This is true
But then nothing is certain in life except death, taxes and Rocky sequels. The things I first loved about the Internet are gone. Like the usenet newsgroups, gobbled up by Google and left to twist slowly in the wind.
Love that Mall of America image, by the way. Lots of snooty people dismissed the mall as the epitome of crassness. Then in 2007 I spoke to Jon Jerde, the architect whose firm designed the mall and other gaudy concrete confections in Las Vegas and Dubai.
Met him in his office in Venice, California, when a former Apple colleague of mine was working on a project for him. You mentioned quirky. That’s a good word to describe Jon Jerde.
Life swirled by as colorfully as ever on the Venice Beach boardwalk right outside the Jerde Partnership’s conference room. Harry Perry rolled past on his skates with his sikh turban and Fender Stratocaster guitar (I remembered him from the time I freelanced as a copywriter at the Chiat/Day office in Venice in 1992–1993; he’s been a boardwalk busker since 1973).
But Jerde’s mind was on the cobblestoned piazzas of Italy. He probably thought of himself as a Renaissance man, and maybe he was. Right out of college he’d won a scholarship that allowed him to spend a year in Florence. He said the most important thing he’d learned there was about how places affected people. He said the Florentines had learned about public spaces from the Arabian souks and bazaars.
He said such places had a visceral quality that appealed to people below their conscious thinking level. He said he’d applied what he learned from that in his own architecture.
One got the sense that Jerde focused less on what a place looked like and more on what it made you feel like. What emotions and impulses would a space evoke when you entered it? Jerde called this place-making. He liked that term so much that he even trademarked it.
Tim Kobe of Eight, Inc., is someone else who designs magnetic spaces. Tim and his designers operate at the other end of the experiential spectrum from Jerde, obsessing over the sensory aspects of smaller, more jewel-like places. Kobe and Eight Inc. are, if you will, more like Van Cleef & Arpels instead of the Shane Company.
I’d transferred to Apple’s corporate identity department when Tim Kobe designed the prototype for the first Apple Store in 1995–1996. This was more than a year before Steve Jobs returned to Apple.
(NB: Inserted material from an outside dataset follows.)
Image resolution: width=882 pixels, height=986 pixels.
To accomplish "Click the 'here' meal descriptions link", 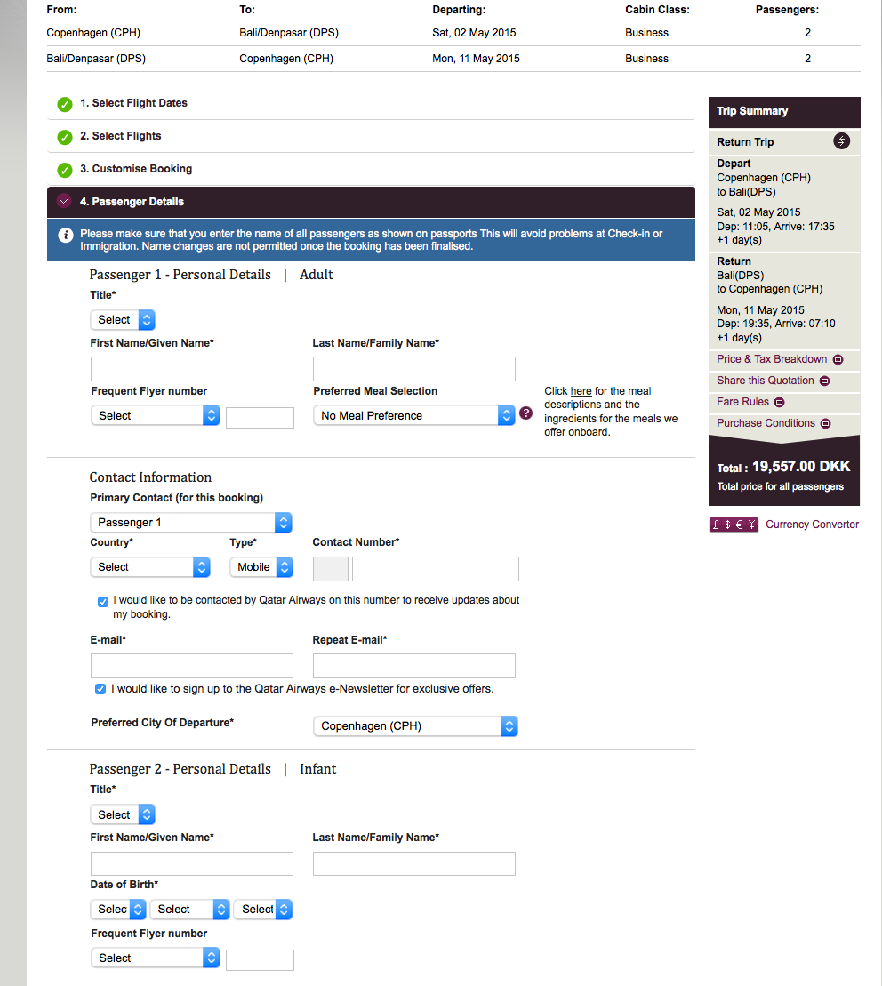I will click(x=581, y=391).
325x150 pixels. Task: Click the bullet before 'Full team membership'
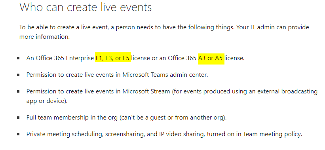point(18,118)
Gaynelle Grover, then director of Apple Corporate Identity, figured that high-end retail stores would be the perfect way for prospects to experience the Apple brand.
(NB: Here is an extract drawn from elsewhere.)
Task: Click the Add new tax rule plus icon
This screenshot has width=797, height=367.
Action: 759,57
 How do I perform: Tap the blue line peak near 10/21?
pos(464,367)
Gaynelle commissioned Kobe and Eight Inc. to design a pristine retail environment—a space that reflected the Apple brand’s cachet, and that would attract PC-users and encourage them to begin their love affair with Macintosh computers.
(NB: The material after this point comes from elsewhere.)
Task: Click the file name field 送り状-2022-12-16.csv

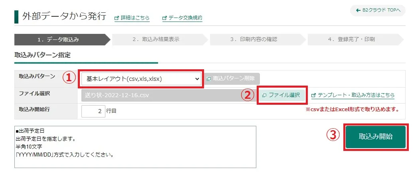Action: (168, 95)

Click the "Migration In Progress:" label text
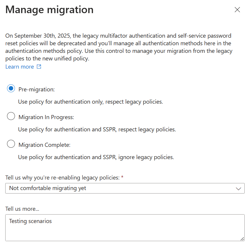(x=46, y=117)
Apple was on life support at the time and the management team either didn’t get it or was too preoccupied with sagging sales to focus on branding. To be fair, I didn’t get it, either. But when Steve Jobs wrested control of the company in 1997, he used Gaynelle Grover’s branding recommendations and Tim Kobe’s original sketches as the basis for Apple’s retail sales turnaround.
What Tim Kobe and Jon Jerde were really creating was ambience, of course. And it’s analogous to places where millions of people like to hang out in the digital realm.
Just like Medium, for however long this place stays open before Google or Facebook buys it and turns it into something else. So we might as well savor this moment while it lasts.
Since you mentioned him in your response: I haven’t seen Dave Winer ☮ since March 1997, when he live-blogged an event for Apple from the Staples Center in Los Angeles. I had never seen that done before, technopeasant that I was. Forget what the event was called, but it was then-CEO Gil Amelio’s last hurrah.
The Apple party the final night of the event had an elegiac quality that haunts me still. We had a mass layoff—a real bloodbath—when we got back to Cupertino the following day. Most of the Apple employees who were with me in Los Angeles were gone. And so it goes.